Why didn’t IDF, Shin Bet report that air power wouldn't beat Hamas tunnels?

Why did the defense establishment stonewall the security cabinet on certain aspects of the tunnel threat, such as the limited effectiveness of air strikes?

A PALESTINIAN TERRORIST climbs out of a tunnel in the Gaza Strip during a graduation ceremony in Rafah earlier this month. (photo credit: SUHAIB SALEM / REUTERS)
A PALESTINIAN TERRORIST climbs out of a tunnel in the Gaza Strip during a graduation ceremony in Rafah earlier this month.
(photo credit: SUHAIB SALEM / REUTERS)
An air attack on Hamas’s tunnels was never going to work, and the defense establishment knew it all along.
As politicians try to portray State Comptroller Joseph Shapira’s 2014 Gaza war report as a battle – one between Prime Minister Benjamin Netanyahu and Education Minister Naftali Bennett over who is the better “Mr. Security” and who should lead the Right in Israel – that simple truth should not be lost.
Cutting through the politics, the real battle over how Israel handled the tunnel issue during the war is between former defense minister Moshe Ya’alon and most of the defense establishment on one side, and Shapira, Bennett and the IDF’s former southern commander on the other.
The central questions in 2014 for Ya’alon, former IDF chiefof- staff Lt.-Gen. Benny Gantz, former Shin Bet (Israel Security Agency) director Yoram Cohen and others were: Should we deal with the tunnels with air strikes or ground troops? How much information should we share with the security cabinet on the issue?
The report reveals that, leading up to the war, top defense establishment figures were in near-unanimous agreement that air strikes would be ineffective in blowing up the tunnels and rendering them unusable.
In fact, the main view was that air strikes might even make later attempts to fully eliminate the tunnels more difficult; impact from the strikes would not completely destroy them, but could impede ground forces entering and maneuvering inside them for that purpose.
In joint meetings in 2013 – on January 31 and May 16 – Cohen told Netanyahu that air strikes would only be partially effective against Hamas’s tunnels.
In a letter to Netanyahu on March 21, 2013, Cohen told the prime minister that Hamas showed a trend of returning and rehabilitating tunnels which were hit from the air.
In a March 24, 2014, military intelligence memorandum, it was noted that an air attack on the tunnels was problematic.
In summarizing conclusions from a June 30, 2014, defense establishment status meeting on Operation Brother’s Keeper chaired by Ya’alon, the defense minister said he “accepts the position that was presented not to use air strikes against... tunnels due to the limited value [of such an attack] and the damage which is liable to be caused.”
Yet, when the issue was presented to the security cabinet on the eve of the war, all the security chiefs supported air strikes without even mentioning their prior reservations.
Naftali Bennett even asked multiple times about whether air strikes would be effective on tunnels and his objections were rebuffed.
How could this possibly be justified or make any sense?
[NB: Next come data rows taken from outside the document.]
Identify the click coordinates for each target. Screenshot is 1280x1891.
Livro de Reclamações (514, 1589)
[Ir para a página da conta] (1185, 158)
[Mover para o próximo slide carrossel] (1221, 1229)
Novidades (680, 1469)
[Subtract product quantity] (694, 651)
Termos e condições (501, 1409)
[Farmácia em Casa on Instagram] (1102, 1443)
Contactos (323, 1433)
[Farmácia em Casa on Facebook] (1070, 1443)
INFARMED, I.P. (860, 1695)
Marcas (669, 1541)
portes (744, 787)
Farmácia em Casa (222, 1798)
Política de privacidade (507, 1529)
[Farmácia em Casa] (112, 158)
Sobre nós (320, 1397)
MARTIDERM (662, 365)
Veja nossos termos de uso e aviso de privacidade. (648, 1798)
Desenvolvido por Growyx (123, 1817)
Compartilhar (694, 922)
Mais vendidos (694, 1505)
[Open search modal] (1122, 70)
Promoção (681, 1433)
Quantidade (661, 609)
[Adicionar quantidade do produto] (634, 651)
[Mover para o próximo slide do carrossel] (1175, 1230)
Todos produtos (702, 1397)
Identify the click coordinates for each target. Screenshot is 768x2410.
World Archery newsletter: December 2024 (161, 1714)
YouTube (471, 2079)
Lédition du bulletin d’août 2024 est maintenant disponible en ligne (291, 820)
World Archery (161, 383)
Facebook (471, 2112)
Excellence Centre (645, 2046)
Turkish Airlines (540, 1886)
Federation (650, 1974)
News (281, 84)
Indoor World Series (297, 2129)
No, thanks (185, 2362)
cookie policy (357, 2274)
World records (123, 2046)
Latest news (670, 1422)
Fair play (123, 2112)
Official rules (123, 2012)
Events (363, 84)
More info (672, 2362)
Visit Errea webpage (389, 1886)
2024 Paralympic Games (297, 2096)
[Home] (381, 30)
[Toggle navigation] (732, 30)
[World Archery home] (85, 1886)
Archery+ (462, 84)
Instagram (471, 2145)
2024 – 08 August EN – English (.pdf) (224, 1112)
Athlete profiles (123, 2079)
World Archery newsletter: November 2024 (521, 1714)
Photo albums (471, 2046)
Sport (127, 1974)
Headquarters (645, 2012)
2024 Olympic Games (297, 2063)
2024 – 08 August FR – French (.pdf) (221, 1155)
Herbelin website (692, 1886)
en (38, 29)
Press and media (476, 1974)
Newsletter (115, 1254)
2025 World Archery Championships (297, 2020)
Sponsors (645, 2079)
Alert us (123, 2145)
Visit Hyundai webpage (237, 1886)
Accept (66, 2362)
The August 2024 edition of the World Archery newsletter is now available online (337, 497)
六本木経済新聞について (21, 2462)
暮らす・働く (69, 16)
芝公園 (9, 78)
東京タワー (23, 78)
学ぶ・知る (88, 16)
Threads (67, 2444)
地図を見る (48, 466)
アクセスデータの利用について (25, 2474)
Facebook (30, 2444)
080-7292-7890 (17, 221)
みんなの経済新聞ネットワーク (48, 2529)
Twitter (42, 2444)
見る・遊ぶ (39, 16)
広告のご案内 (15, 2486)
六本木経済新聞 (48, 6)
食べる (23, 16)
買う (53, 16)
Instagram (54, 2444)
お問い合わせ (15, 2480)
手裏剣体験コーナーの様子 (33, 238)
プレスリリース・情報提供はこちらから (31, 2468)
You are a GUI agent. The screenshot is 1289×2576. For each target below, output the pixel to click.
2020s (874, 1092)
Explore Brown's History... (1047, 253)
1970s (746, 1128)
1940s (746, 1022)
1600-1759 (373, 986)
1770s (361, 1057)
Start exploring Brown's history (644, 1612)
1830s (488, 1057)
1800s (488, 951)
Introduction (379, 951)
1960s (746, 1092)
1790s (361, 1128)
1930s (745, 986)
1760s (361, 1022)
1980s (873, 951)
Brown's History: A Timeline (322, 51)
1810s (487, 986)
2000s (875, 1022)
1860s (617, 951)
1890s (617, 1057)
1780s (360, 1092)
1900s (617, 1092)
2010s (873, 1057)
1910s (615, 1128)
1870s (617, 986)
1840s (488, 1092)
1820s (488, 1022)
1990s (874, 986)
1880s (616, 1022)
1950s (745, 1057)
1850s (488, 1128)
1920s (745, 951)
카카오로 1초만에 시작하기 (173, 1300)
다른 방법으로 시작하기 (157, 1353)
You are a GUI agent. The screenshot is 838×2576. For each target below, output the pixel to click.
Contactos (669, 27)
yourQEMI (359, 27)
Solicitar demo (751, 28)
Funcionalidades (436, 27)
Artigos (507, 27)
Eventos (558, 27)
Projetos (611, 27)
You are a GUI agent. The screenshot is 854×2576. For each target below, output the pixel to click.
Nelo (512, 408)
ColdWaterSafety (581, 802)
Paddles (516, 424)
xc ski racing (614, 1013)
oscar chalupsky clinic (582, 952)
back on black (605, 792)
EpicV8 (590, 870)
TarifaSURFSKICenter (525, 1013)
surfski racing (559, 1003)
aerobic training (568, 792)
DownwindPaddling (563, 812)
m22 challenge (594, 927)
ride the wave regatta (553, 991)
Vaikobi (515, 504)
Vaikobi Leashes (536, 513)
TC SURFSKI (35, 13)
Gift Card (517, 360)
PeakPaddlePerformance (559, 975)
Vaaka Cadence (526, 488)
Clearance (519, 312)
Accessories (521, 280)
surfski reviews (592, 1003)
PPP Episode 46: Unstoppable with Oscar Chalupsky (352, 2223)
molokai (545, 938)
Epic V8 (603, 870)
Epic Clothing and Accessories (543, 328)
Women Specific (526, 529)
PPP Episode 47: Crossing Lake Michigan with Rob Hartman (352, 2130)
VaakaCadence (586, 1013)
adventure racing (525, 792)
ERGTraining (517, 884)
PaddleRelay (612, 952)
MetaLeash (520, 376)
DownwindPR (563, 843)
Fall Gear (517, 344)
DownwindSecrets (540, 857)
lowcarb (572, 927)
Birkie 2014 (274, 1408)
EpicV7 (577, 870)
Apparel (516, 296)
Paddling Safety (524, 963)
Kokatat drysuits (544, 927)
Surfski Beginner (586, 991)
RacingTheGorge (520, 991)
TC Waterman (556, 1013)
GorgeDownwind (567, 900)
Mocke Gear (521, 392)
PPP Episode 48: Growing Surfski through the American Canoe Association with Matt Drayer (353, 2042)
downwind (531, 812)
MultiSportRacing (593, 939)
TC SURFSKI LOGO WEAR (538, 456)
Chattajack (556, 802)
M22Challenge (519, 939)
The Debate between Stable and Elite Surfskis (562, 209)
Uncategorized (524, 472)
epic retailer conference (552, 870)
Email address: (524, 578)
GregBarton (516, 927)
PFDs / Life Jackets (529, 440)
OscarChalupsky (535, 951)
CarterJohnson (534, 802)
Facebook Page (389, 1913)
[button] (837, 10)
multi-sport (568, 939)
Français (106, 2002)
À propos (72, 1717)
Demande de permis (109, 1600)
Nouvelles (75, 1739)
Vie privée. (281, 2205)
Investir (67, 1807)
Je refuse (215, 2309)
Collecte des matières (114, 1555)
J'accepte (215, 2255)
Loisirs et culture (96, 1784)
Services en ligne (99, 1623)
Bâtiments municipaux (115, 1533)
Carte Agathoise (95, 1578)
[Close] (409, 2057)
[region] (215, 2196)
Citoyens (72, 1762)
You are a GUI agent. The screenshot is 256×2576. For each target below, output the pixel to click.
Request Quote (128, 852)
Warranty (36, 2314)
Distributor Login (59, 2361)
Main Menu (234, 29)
And how does attacking the comptroller for being “political” address this glaring contradiction? Netanyahu passed the buck, telling the comptroller it was complicated, but that, ultimately, he followed the recommendations of Ya’alon and Gantz.
Ya’alon explained to the comptroller that the original purpose of attacking the tunnels from the air was not to neutralize them entirely, but to pressure Hamas into a cease-fire, without the need of sending ground forces into Gaza (as was done in the 2012 Gaza war).
Gantz and the current IDF spokesman explained that air strikes were the best, or the only, available option in trying not to use ground troops.
He added that the security cabinet knew the air strikes might damage the ability of ground troops to clear the tunnels later – though the ministers say they did not know this, and Shapira takes the ministers’ side on the issue.
Curiously, Cohen is the only one who told the comptroller he had changed his recommendation, and the only one who said it was because the Air Force, until July 2014, said it had acquired new, better, and more useful capabilities for striking tunnels.
In contrast, former IDF Southern Commander Maj.-Gen. Sami Tourgeman is on record as having been against using air power on the tunnels and wanting to go in with ground forces to deal with them from the start, since the IDF didn’t always get that opportunity. However, his concerns were raised within the army, and his superiors did not pass those concerns on to the cabinet.
Meanwhile, Bennett was asking questions along the same lines of Tourgemon’s and the defense establishment’s earlier doubts, but was stonewalled by Ya’alon.
The comptroller says – straight out – that Ya’alon and company messed up in deciding to use air strikes, and in not sharing their doubts with the security cabinet.
This is the crux of the battle over the tunnels between Ya’alon, Gantz, the IDF and Cohen on one side and Bennett, Tourgemon and the comptroller on the other.
In short, it appears the defense establishment stonewalled the security cabinet on certain aspects of the tunnel threat, such as the limited effectiveness of air strikes, because they wanted to delay or avoid a ground war at almost all costs – a war that Bennett thought was necessary from the start.